Senator Robert Menendez, a New Jersey Democrat who has frequently clashed with President Barack Obama over foreign policy, said Tuesday he’ll oppose the nuclear agreement with Iran.
Menendez said he’ll “vote to disapprove the agreement and, if called upon, would vote to override a veto,” in a speech to applause at Seton Hall University in South Orange, New Jersey.
“If Iran is to acquire a nuclear bomb, it will not have my name on it,” he said.
Menendez is only the second Democrat in the U.S. Senate to oppose the accord between Iran and world powers. Senator Chuck Schumer of New York, the third-ranking Democrat in the chamber, said this month he would reject the deal.
Two other Senate Democrats, Rhode Island Senators Jack Reed and Sheldon Whitehouse, said Tuesday in a joint statement that they would support the deal.
Menendez was the top Democrat on the Senate’s Foreign Relations panel until he stepped down after being indicted April 1 on charges of taking almost $1 million in campaign donations, luxury travel and other gifts from a Florida eye doctor.
Menendez has pleaded not guilty and said the indictment twists his longtime friendship with a donor into unfounded charges
The New Jersey senator has been the most vocal Democratic critic of Obama’s foreign policies on Ukraine, Cuba and Iran. He criticized elements of the Iran nuclear deal even before its final form was announced in July, and he said Tuesday it amounts to no more than an “alarm bell” if Iran violates the agreement and “a system of inspections to verify compliance.”
“We have now abandoned our long-held policy of preventing nuclear proliferation and are now embarked not on preventing nuclear proliferation but on managing or containing it -- which leaves us with a far less desirable, less secure and less certain world order,” he said during the speech Tuesday.
Menendez, who still is a member of the Foreign Relations Committee, echoed Republican concerns that the deal doesn’t eliminate Iran’s nuclear capabilities.
“The agreement that has been reached failed to achieve the one thing it set out to achieve: it failed to stop Iran from becoming a nuclear weapons state at a time of its choosing,” he said at Seton Hall.
Menendez cosponsored legislation earlier this year that would impose more sanctions on Iran, a bill Obama vowed to veto if it were enacted while talks to curb the Islamic Republic’s nuclear program continued.
The son of Cuban immigrants, Menendez also criticized Obama’s move to normalize relations with that country’s Castro regime.
While 21 Senate Democrats and two independents who caucus with them have said as of Tuesday that they support the Iran deal, more than 20 haven’t announced how they’ll vote on the agreement.
Whitehouse and Reed, the Rhode Island senators, said they made their decision after discussions with constituents, as well as public hearings, classified briefings and consultations with nuclear experts.
The agreement “establishes strong enforcement and vigilant verification mechanisms that -- in combination with our intelligence capabilities, and those of our allies -- increase our ability to detect covert activity,” Reed, the top Democrat on the Senate Armed Services Committee, said in the statement.

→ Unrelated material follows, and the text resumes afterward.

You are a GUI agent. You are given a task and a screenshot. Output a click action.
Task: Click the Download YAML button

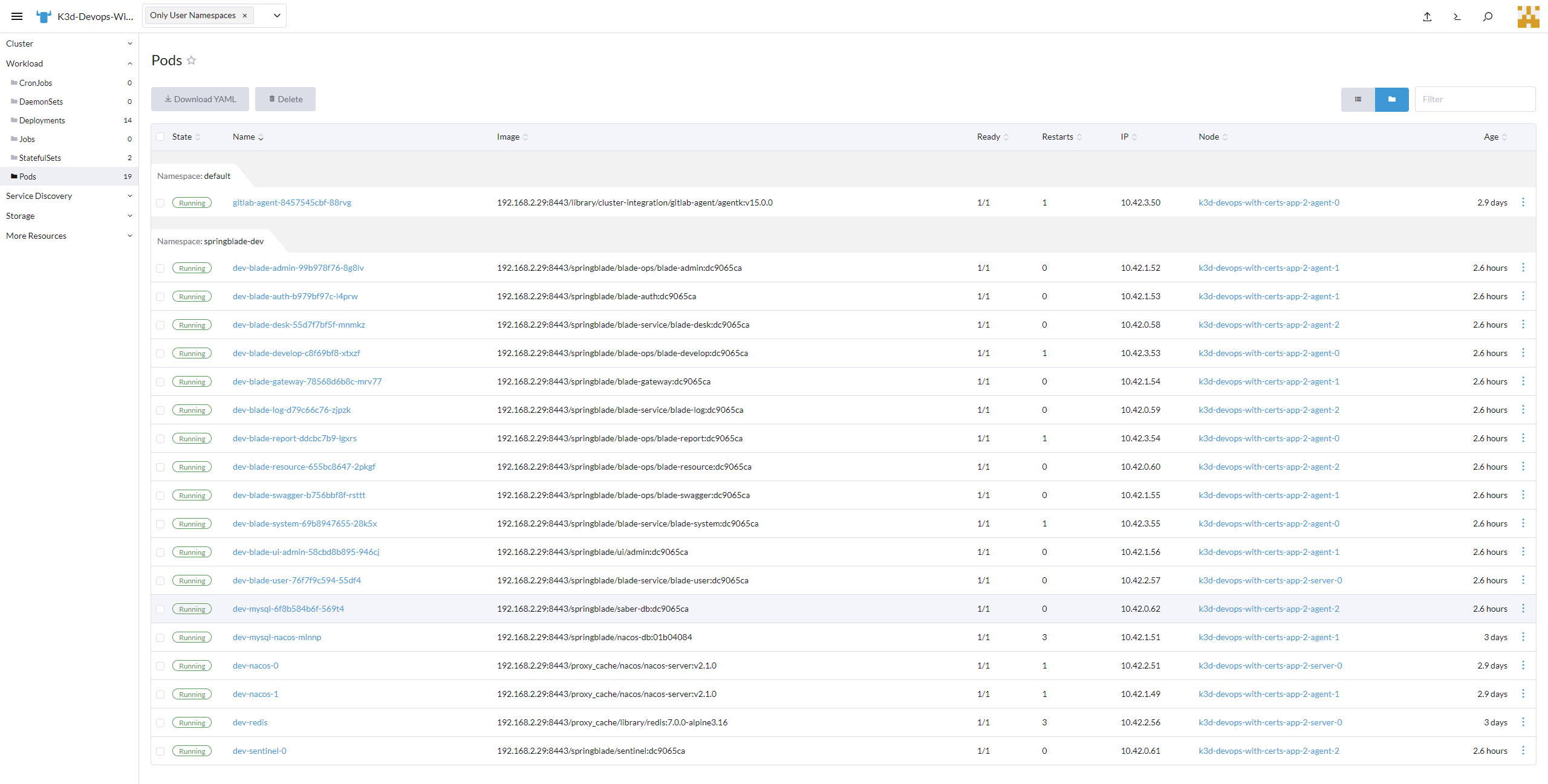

Whitehouse said “with persistent watchfulness and effort” the deal “could open a new doorway in the precarious Middle East.”
“I do not see a better credible option,” he said.
The 435-member House already has more than the 218 votes needed to pass a resolution of disapproval of the accord in that chamber. At least 230 Republicans, as well as 10 of 188 Democrats, are opposed to the deal.
At least 46 House Democrats support the agreement, while the rest have yet to announce their position.
No Republicans in either chamber have come out in support of the accord.
Even if both chambers of Congress vote to disapprove of the accord, as they are expected to do, Obama has said he would veto that legislation. Two-thirds of the House and the Senate would have to vote to override an Obama veto.
Senator Mitch McConnell, the Republican leader, said Monday at an event in his home state of Kentucky that the review process gives Obama the upper hand in sustaining a veto of a resolution to disapprove of the deal, according to the Associated Press.
Don Stewart, a McConnell spokesman, declined to confirm the comments at the event.
“I wasn’t there,” Stewart said in an e-mail. “I can confirm that the Constitution does stack the veto override in favor of the President.”